In many jurisdictions, explicit consent is not required, but prior notice often is. Illinois's AIVEA, for example, requires employers to notify candidates before AI analyzes their interview. Consent requirements depend on local law and how the data is processed. Always disclose AI use clearly in your hiring process — it is both good practice and increasingly a legal baseline.

What is a bias audit and does Criba require one?

A bias audit is an independent statistical review testing whether an AI tool produces different outcomes for protected groups. NYC Local Law 144 requires annual audits for covered employers. Criba's scoring is tied to observable, job-relevant responses rather than demographic proxies, and its evidence-linked outputs can support an auditor's review. Whether a formal audit is required depends on your location and tool configuration.

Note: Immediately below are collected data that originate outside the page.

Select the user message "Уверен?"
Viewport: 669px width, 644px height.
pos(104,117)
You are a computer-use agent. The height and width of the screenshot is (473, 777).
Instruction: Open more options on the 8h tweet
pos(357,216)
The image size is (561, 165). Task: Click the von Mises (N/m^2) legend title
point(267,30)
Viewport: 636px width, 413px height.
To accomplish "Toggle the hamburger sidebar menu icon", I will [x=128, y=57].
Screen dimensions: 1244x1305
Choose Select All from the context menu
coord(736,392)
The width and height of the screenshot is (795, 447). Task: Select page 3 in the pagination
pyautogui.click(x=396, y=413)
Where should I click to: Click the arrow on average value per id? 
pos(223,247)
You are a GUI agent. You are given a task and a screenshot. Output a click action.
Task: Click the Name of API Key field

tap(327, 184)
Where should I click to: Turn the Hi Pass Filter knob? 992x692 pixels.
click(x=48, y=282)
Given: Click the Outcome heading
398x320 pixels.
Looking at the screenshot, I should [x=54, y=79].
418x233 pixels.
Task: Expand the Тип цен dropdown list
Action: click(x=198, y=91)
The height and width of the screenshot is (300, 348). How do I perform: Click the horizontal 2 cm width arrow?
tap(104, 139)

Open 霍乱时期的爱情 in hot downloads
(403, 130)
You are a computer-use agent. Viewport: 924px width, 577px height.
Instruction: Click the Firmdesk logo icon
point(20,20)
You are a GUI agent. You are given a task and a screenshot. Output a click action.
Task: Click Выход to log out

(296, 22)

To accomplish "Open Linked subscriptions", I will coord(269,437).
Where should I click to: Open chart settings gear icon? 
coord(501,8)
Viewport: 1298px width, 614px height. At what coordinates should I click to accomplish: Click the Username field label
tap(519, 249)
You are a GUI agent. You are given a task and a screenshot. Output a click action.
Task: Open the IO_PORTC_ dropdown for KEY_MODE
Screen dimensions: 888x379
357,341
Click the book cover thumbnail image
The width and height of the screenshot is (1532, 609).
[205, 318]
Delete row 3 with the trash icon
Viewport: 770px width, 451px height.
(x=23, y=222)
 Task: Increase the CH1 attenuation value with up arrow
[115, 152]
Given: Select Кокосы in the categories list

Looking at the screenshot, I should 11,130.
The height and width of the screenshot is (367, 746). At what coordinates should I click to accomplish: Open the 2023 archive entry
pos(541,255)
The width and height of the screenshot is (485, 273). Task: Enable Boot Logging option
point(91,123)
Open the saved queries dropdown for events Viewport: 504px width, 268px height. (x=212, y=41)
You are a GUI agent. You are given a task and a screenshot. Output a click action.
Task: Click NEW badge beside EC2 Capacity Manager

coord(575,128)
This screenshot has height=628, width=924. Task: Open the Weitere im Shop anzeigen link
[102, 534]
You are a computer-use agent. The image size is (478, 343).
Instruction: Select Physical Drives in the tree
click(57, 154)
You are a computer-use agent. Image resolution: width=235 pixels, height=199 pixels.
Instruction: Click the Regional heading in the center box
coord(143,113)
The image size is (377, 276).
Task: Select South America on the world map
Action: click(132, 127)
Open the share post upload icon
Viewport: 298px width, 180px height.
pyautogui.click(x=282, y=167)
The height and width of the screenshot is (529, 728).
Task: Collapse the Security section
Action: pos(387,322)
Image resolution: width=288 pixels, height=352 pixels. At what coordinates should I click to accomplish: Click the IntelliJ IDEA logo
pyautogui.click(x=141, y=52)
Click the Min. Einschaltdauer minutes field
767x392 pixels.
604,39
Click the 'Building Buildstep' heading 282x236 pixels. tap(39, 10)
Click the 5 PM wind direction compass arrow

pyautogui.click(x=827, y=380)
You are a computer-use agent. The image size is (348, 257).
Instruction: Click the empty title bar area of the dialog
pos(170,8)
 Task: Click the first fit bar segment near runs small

Can a candidate opt out of AI video screening?

Opt-out rights vary by jurisdiction. Illinois requires employers to offer a reasonable alternative assessment if a candidate objects to AI analysis. Even where not legally required, offering an alternative is a defensible practice. Build an alternative pathway into your process and document it — Criba does not restrict you from running parallel assessment tracks.

Is there anything in the EU AI Act that affects AI hiring tools?

Yes. The EU AI Act classifies AI systems used for recruitment and candidate evaluation as high-risk. This triggers requirements for human oversight, transparency toward candidates, bias monitoring, and registration in an EU database. Employers deploying AI tools for EU-based hiring should work with legal counsel to map those obligations to their specific toolset and workflows.

Does Criba constitute legal advice on AI hiring compliance?

No — nothing on this page or in Criba's product is legal advice. The regulatory environment for AI hiring tools is evolving, and obligations differ by jurisdiction, employer size, and use case. This page is provided for general informational purposes only. Always consult qualified employment or data-privacy counsel before deploying AI screening tools in your hiring process.